Jair Soares, então secretário da Saúde, obteve na Justiça autorização para fechar a fábrica, até que ela colocasse filtros para eliminar o mau cheiro e reduzir a descarga no Guaíba.
Fato inédito na história do Estado, em pleno regime militar, 1973.
José Lutzenberger que fundara a Agapan dois anos antes, mendigando notinhas nos jornais para suas reuniões, tornou-se uma referência nacional.
A Celulose Borregaard virou símbolo do mau comportamento empresarial. Reabriu, foi fechada outra vez três meses depois.
Nesse meio tempo, revelados detalhes do negócio, com excessivos benefícios fiscais, ficou insustentável a situação dos noruegueses.
O governo mais uma vez injetou dinheiro para que o Montepio da Família Militar, um condomínio de coronéis, comprasse a fábrica. Um general assumiu a presidência e empresa passou a chamar-se Rio Grande Celulose Ltda (Riocell).
O “general desodorante”, diziam, que faria sumir o mau cheiro que seguia assolando a cidade quando soprava o sudeste.

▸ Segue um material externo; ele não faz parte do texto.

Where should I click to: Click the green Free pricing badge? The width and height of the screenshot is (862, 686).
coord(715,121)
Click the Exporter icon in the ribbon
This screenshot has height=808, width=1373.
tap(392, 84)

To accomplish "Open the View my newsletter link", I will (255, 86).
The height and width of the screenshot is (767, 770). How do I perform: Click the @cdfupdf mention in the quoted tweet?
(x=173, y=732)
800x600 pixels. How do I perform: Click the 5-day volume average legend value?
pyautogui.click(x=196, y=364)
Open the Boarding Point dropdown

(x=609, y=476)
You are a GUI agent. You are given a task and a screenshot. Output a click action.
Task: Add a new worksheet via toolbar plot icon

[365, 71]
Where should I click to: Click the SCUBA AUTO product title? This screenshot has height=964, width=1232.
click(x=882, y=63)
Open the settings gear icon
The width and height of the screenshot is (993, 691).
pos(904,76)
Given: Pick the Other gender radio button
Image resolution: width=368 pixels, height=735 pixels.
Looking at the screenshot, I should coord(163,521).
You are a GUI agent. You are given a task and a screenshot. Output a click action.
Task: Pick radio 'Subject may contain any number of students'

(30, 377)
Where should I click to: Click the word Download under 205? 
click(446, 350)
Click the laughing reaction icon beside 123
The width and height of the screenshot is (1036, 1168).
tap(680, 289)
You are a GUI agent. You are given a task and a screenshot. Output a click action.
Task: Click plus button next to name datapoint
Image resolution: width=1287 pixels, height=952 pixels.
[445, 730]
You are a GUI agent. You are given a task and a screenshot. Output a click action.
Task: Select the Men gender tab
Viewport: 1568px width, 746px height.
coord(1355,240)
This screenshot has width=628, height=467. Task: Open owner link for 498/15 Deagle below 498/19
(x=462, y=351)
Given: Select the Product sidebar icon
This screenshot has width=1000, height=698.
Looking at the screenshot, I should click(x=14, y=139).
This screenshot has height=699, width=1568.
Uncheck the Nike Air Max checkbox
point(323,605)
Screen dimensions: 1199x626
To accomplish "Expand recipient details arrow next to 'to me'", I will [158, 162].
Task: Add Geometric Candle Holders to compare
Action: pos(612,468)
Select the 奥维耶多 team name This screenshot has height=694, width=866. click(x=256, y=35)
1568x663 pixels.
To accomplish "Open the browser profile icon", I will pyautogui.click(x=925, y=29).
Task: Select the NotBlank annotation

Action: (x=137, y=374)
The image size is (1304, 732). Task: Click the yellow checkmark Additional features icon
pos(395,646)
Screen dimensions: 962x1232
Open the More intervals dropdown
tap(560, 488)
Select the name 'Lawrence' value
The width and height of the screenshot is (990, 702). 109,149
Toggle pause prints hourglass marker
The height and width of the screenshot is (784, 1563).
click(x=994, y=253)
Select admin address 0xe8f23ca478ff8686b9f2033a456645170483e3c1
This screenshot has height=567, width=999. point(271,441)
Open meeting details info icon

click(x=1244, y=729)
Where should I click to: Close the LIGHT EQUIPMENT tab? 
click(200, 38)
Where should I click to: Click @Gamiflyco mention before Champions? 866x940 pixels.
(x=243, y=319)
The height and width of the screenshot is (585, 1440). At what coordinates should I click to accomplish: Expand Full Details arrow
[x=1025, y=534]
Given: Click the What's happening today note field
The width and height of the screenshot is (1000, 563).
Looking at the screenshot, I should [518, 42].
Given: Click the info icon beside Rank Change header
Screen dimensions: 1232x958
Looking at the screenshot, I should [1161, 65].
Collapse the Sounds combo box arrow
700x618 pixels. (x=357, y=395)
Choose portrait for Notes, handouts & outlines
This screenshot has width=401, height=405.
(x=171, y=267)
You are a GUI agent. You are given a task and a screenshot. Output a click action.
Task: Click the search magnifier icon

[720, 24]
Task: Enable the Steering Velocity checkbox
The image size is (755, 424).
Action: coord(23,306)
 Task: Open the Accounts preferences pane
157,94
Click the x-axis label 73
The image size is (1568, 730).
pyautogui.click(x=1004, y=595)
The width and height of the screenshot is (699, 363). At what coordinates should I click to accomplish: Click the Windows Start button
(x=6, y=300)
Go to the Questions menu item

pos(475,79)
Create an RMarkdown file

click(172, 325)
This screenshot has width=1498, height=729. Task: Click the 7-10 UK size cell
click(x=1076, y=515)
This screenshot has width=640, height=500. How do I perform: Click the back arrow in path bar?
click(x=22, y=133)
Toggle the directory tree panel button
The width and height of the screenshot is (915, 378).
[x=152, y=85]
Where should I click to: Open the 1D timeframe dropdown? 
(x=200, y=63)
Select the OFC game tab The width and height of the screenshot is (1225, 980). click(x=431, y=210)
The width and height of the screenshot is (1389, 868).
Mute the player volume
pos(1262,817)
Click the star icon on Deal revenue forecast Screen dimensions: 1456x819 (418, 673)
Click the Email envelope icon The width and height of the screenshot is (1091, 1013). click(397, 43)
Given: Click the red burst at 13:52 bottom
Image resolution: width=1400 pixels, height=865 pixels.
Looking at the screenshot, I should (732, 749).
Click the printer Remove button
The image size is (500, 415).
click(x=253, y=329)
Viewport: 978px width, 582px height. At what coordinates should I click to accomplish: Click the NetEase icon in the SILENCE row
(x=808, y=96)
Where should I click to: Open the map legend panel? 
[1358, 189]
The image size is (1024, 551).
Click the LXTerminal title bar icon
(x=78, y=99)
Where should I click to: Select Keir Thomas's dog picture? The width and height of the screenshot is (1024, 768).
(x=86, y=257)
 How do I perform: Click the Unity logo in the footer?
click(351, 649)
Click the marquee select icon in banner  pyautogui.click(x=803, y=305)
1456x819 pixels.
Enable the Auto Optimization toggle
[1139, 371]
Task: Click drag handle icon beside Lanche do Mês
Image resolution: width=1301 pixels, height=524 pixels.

A indústria, no entanto, tinha dois pilares. Um processo produtivo bastante moderno e eficiente (menos na parte ambiental) e um modelo de gestão bem avançado, com um corpo técnico altamente qualificado.
Foram os técnicos que perceberam: por mais força que tivessem os generais na época, a questão das emissões de gases e de lançamento de organoclorados nas águas do Guaíba tinham que ter soluções técnicas.
Em 1984, quando já pertencia a um terceiro dono, a Klabin, a empresa havia resolvido a questão dos gases. Naquele ano estava inaugurando uma Estação de Tratamento de Efluentes, na qual havia investido 3,5 milhões de dólares.
José Lutzenberger foi o único do movimento ambientalista presente à inauguração. Ali conversou com ao engenheiro Aldo Sani, superintendente da fábrica.
O circuito de recuperação das águas estava resolvido, atingira níveis satisfatórios. Mas havia os resíduos sólidos, os restos de madeira contaminados que ficariam empilhados a céu aberto – uma fonte de contaminação do solo e das água.
Ali, Lutzenberger se sentiu desafiado. Ele já discutia com seus seguidores da Agapan sobre como e quando passar da crítica à prática, do discurso à ação.
Aceitou o desafio. Suas pesquisas permitiram à empresa chegar hoje a quase 100% de recuperação dos resíduos sólidos, transformados em solo orgânico e adubo. É um caso exemplar de crítica construtiva, uma das muitas lições que o “caso Borregaard” tem ensinado ao Rio Grande do Sul.